▶ _STATED EXERCISE 1_:
Express the stretch of the listing below, from its start through the line containing "Security Screens (115, 85)", as a JSON list of strings with one string per line, omitting blank lines and any picture markers.

▶ _EXCERPT PROVIDED_:
Nail Me To A Cross But I’m Moving Nico Hoerner To 2nd Base
I don't want to make a big deal out of this but the same time I need to circle back and make a big deal out of my biggest take going into next year. BY FAR the most frequently asked question is along the lines of what the Cubs do to get back in contention. What is Jed thinking. Where does the improvement come from?
In my mind, you need to find 5500 plate appearances. Each position puts up about 600-650 and you need at least a dozen guys to get there over an entire season. In that regard, take immense comfort that the Cubs have about 1800 of those PA's locked up from next year in Ian Happ, Seiya Suzuki and Nico Hoerner.
Next step is adding high impact talent to the roster. A quick glance at the offseason's unrestricted free agent class says there's 4 shortstops and an outfielder at the top of the market. There's a handful of guys in the next wave, but we're talking bonafide high impact talent: Trea Turner, Carlos Correa, Xander Bogaerts, Dansby Swanson and Aaron Judge. And even writing that out, I think there's a gap between Swanson and the rest.
So if you're the Cubs and want to go down the path of adding one of these guys, the question is Where Do They Fit? Judge is such a preposterous consideration I won't entertain it past mentioning his name.
But the shortstops? Carlos Correa and Trea Turner are not moving off position. Would Xander? Maybe the most likely of the 3, but he's hitting free agency as a shortstop and wants to get paid like a SS. Come play 3rd for the Cubs would probably lose in free agency. Just a hunch, but the bigger picture is that the Cubs' clearest option forward with unrestricted free agents is at SS.

▶ _STATED EXERCISE 2_:
Quote the stretch of the Cubs article above from "In my mind, you" through "and Nico Hoerner.".

▶ _STORED DATA_:
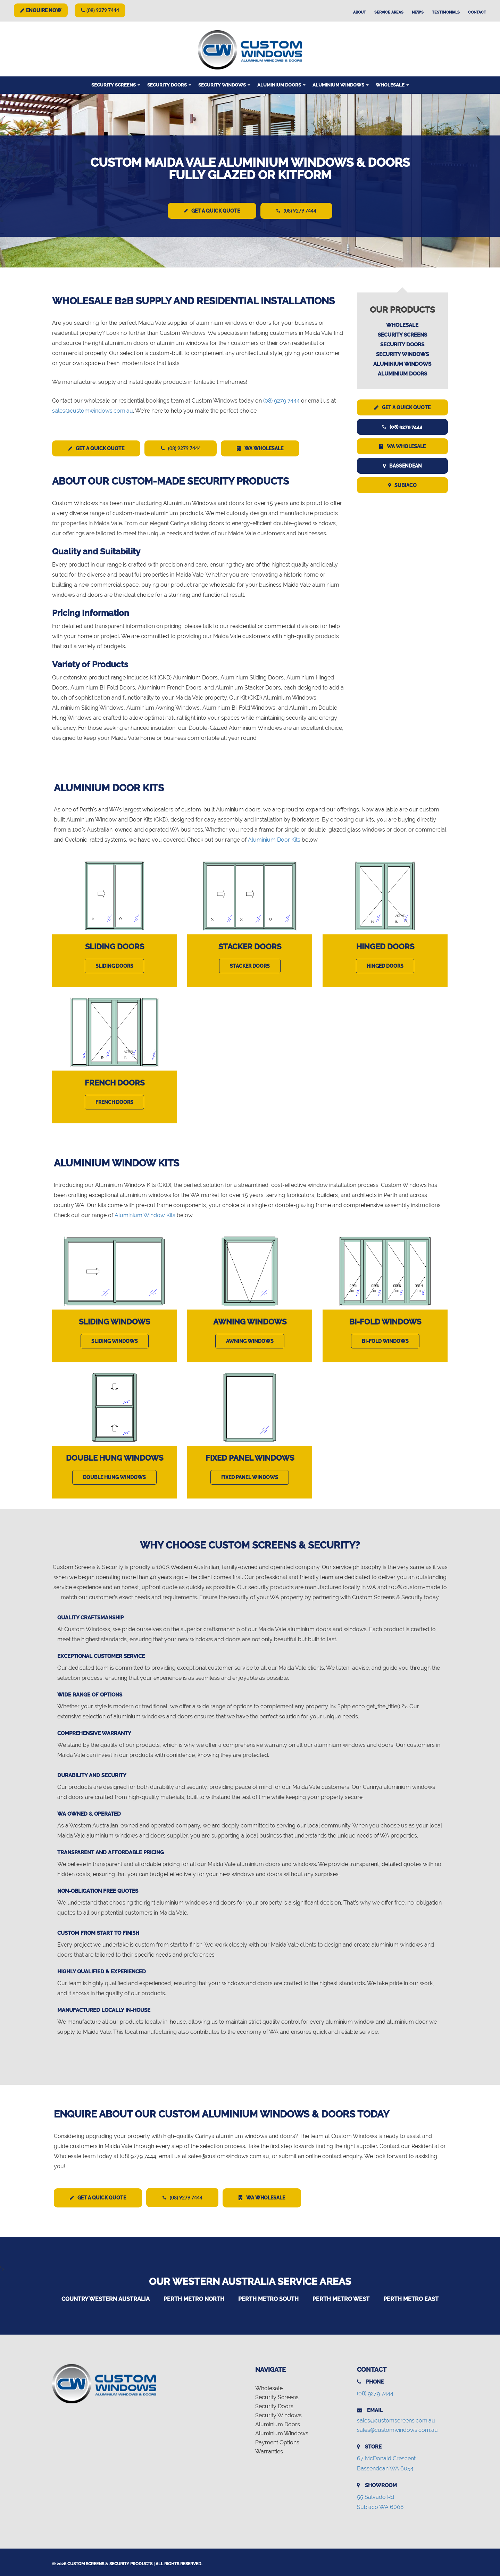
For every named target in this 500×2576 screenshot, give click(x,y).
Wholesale (392, 85)
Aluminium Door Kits (274, 838)
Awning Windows (249, 1320)
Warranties (269, 2449)
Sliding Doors (114, 945)
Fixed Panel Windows (250, 1456)
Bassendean (402, 465)
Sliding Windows (114, 1320)
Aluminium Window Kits (145, 1214)
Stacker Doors (249, 945)
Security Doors (169, 85)
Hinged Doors (385, 945)
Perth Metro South (268, 2297)
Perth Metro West (340, 2297)
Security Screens (115, 85)
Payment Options (277, 2440)
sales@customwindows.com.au (92, 410)
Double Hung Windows (114, 1456)
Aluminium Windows (340, 85)
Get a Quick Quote (211, 211)
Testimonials (446, 12)
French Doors (114, 1081)
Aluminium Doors (281, 85)
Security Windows (224, 85)
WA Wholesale (266, 448)
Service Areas (388, 12)
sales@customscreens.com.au (396, 2419)
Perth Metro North (194, 2297)
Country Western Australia (105, 2297)
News (418, 12)
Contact (477, 12)
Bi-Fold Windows (385, 1320)
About (359, 12)
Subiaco (402, 484)
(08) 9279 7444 (100, 10)
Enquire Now (40, 10)
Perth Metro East (411, 2297)
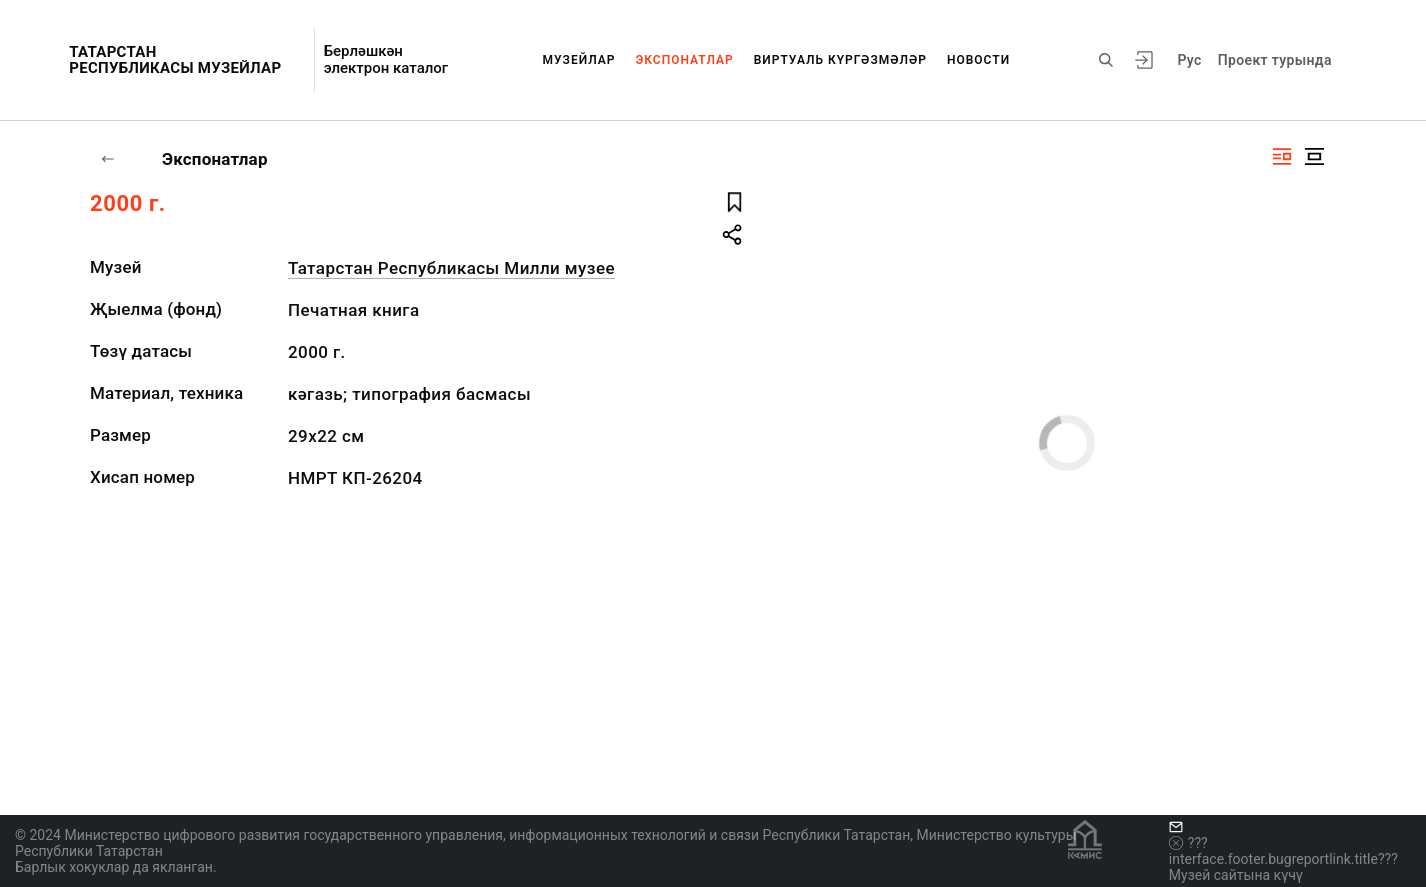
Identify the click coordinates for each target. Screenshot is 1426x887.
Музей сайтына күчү (1236, 875)
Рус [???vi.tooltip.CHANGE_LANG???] (1189, 60)
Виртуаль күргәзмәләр (840, 60)
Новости (978, 60)
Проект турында (1275, 60)
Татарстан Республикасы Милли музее (451, 268)
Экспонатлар (684, 60)
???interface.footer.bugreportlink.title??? (1283, 851)
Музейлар (579, 60)
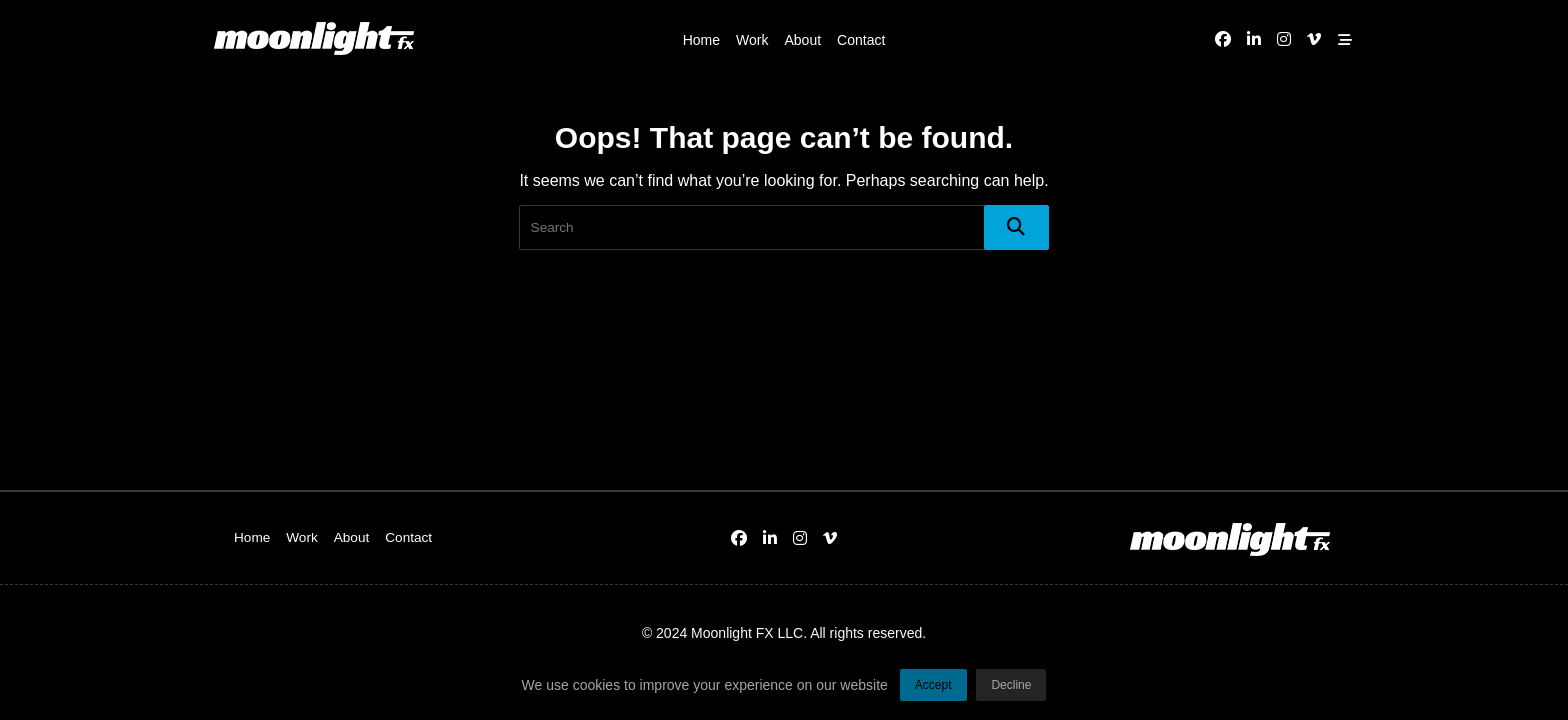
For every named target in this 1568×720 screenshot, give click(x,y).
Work (752, 40)
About (802, 40)
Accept (933, 691)
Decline (1011, 691)
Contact (861, 40)
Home (701, 40)
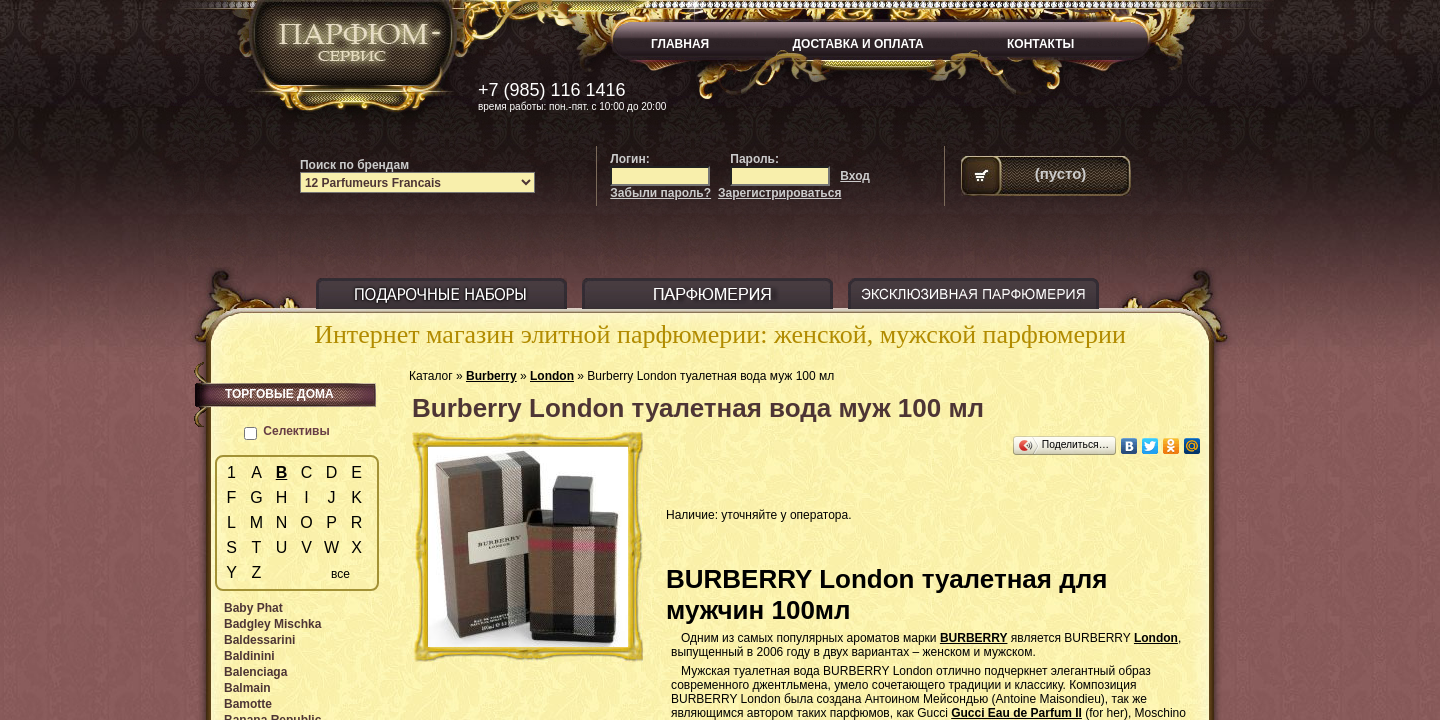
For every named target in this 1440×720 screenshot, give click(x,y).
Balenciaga (255, 672)
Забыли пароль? (660, 193)
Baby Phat (253, 608)
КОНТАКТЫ (1040, 44)
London (552, 376)
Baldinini (249, 656)
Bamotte (248, 704)
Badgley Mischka (272, 624)
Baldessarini (259, 640)
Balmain (247, 688)
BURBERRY (974, 638)
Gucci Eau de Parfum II (1016, 713)
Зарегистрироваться (779, 193)
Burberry (491, 376)
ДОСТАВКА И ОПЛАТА (858, 44)
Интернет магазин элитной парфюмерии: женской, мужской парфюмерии (720, 334)
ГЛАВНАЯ (680, 44)
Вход (855, 176)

▶ _TASK RESULT 1_:
[
  "For every named target in this 500×2576 screenshot, give click(x,y).",
  "Wholesale (392, 85)",
  "Aluminium Door Kits (274, 838)",
  "Awning Windows (249, 1320)",
  "Warranties (269, 2449)",
  "Sliding Doors (114, 945)",
  "Fixed Panel Windows (250, 1456)",
  "Bassendean (402, 465)",
  "Sliding Windows (114, 1320)",
  "Aluminium Window Kits (145, 1214)",
  "Stacker Doors (249, 945)",
  "Security Doors (169, 85)",
  "Hinged Doors (385, 945)",
  "Perth Metro South (268, 2297)",
  "Perth Metro West (340, 2297)",
  "Security Screens (115, 85)"
]

▶ _TASK RESULT 2_:
In my mind, you need to find 5500 plate appearances. Each position puts up about 600-650 and you need at least a dozen guys to get there over an entire season. In that regard, take immense comfort that the Cubs have about 1800 of those PA's locked up from next year in Ian Happ, Seiya Suzuki and Nico Hoerner.